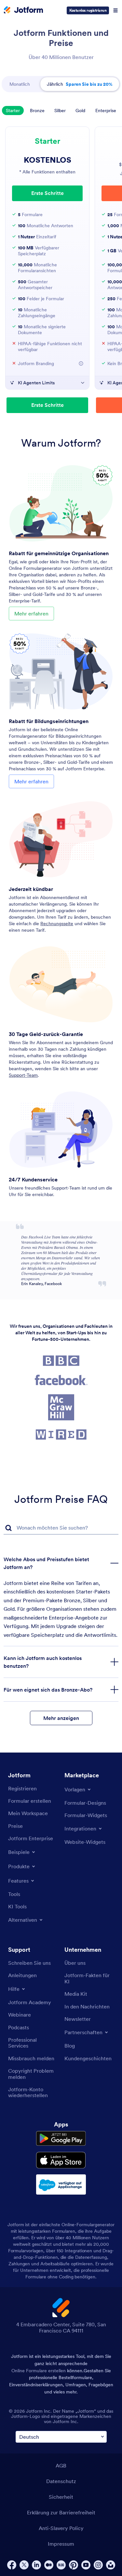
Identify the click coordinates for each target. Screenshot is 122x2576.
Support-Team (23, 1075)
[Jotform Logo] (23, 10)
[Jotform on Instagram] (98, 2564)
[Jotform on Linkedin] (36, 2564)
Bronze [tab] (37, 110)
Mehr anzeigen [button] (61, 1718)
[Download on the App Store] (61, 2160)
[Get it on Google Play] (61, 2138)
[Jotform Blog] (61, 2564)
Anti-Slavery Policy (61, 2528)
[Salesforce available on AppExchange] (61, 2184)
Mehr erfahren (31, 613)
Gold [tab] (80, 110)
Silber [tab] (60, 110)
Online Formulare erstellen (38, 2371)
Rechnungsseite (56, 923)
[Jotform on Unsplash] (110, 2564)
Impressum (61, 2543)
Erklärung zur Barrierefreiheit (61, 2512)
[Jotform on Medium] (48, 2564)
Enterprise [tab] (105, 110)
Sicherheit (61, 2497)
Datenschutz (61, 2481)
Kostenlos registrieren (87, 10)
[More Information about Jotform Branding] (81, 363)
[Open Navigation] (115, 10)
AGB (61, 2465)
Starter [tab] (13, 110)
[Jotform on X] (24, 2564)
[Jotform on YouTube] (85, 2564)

* * *

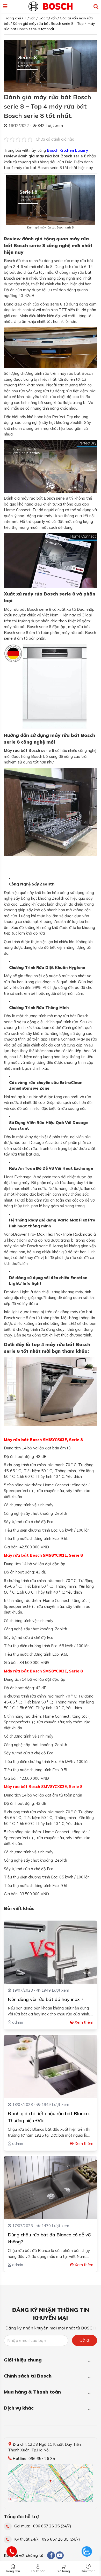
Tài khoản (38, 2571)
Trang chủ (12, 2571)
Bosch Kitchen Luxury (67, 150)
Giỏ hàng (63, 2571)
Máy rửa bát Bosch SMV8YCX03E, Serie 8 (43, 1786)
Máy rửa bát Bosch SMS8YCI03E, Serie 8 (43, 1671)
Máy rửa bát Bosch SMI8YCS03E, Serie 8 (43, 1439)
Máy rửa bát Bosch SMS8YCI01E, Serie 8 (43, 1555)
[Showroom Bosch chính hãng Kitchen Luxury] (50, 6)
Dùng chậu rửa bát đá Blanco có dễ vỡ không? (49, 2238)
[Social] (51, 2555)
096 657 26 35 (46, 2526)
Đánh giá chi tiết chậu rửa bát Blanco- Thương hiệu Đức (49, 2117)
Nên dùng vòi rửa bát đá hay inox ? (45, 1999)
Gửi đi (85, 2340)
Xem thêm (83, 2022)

...

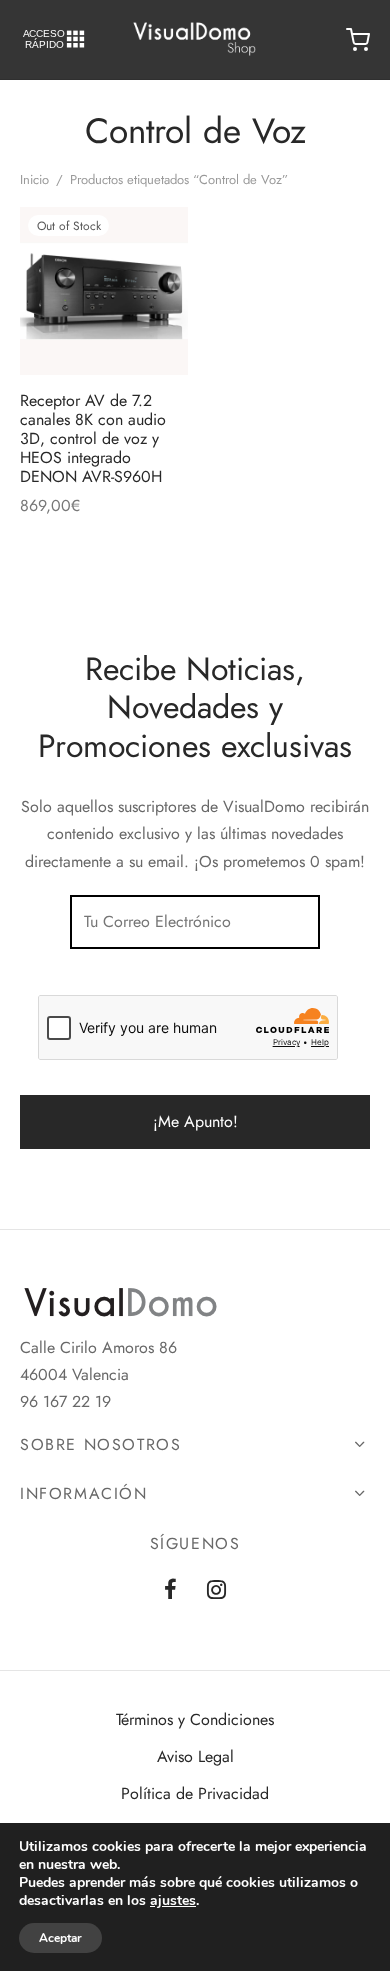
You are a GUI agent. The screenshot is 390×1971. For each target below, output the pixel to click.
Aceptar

-- EXERCISE OBJECTIVE --
Among the lines above, find those with the word "Serie". Copy them.

-- WRITTEN ANSWER --
Máy rửa bát Bosch SMV8YCX03E, Serie 8 (43, 1786)
Máy rửa bát Bosch SMS8YCI03E, Serie 8 (43, 1671)
Máy rửa bát Bosch SMI8YCS03E, Serie 8 (43, 1439)
Máy rửa bát Bosch SMS8YCI01E, Serie 8 (43, 1555)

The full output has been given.